PAGE EXCERPT >>
§ §

If you know what it is to apply to the Lord Jesus for spiritual comfort in earthly troubles, you should well remember the days of His flesh, and His human nature. You are applying to One who knows your feelings by experience, and has drunk deep of the bitter cup, for He was “a Man of sorrows, and acquainted with grief.” (Isa. 53: 3.) Jesus knows the heart of a man—the bodily pains of a man—the difficulties of a man, for he was a Man Himself, and had flesh and blood upon earth. He sat wearied by the well at Sychar. He wept over the grave of Lazarus at Bethany. He sweat great drops of blood at Gethsemane. He groaned with anguish at Calvary. He is no stranger to your struggles. He is acquainted with everything that belongs to human nature, sin only excepted.

§ §

COLLECTED DATA >>
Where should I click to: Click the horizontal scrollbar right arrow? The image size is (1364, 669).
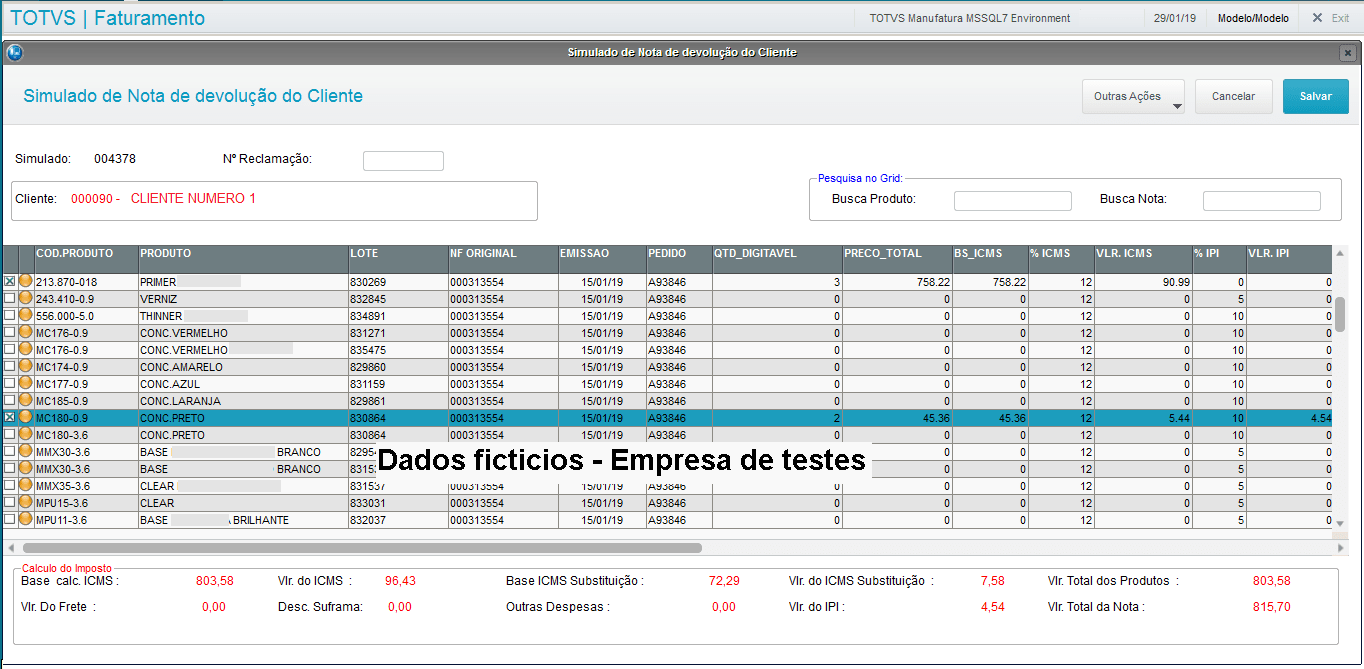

§ §

TASK INSTRUCTIONS >> Rename "Calvary" to "Golgotha" in the passage on Jesus' human nature, giving it again starting at "If you know" and ending at "sin only excepted.". The lines above can be set aside.

SOLUTION TO THIS PROBLEM >>
If you know what it is to apply to the Lord Jesus for spiritual comfort in earthly troubles, you should well remember the days of His flesh, and His human nature. You are applying to One who knows your feelings by experience, and has drunk deep of the bitter cup, for He was “a Man of sorrows, and acquainted with grief.” (Isa. 53: 3.) Jesus knows the heart of a man—the bodily pains of a man—the difficulties of a man, for he was a Man Himself, and had flesh and blood upon earth. He sat wearied by the well at Sychar. He wept over the grave of Lazarus at Bethany. He sweat great drops of blood at Gethsemane. He groaned with anguish at Golgotha. He is no stranger to your struggles. He is acquainted with everything that belongs to human nature, sin only excepted.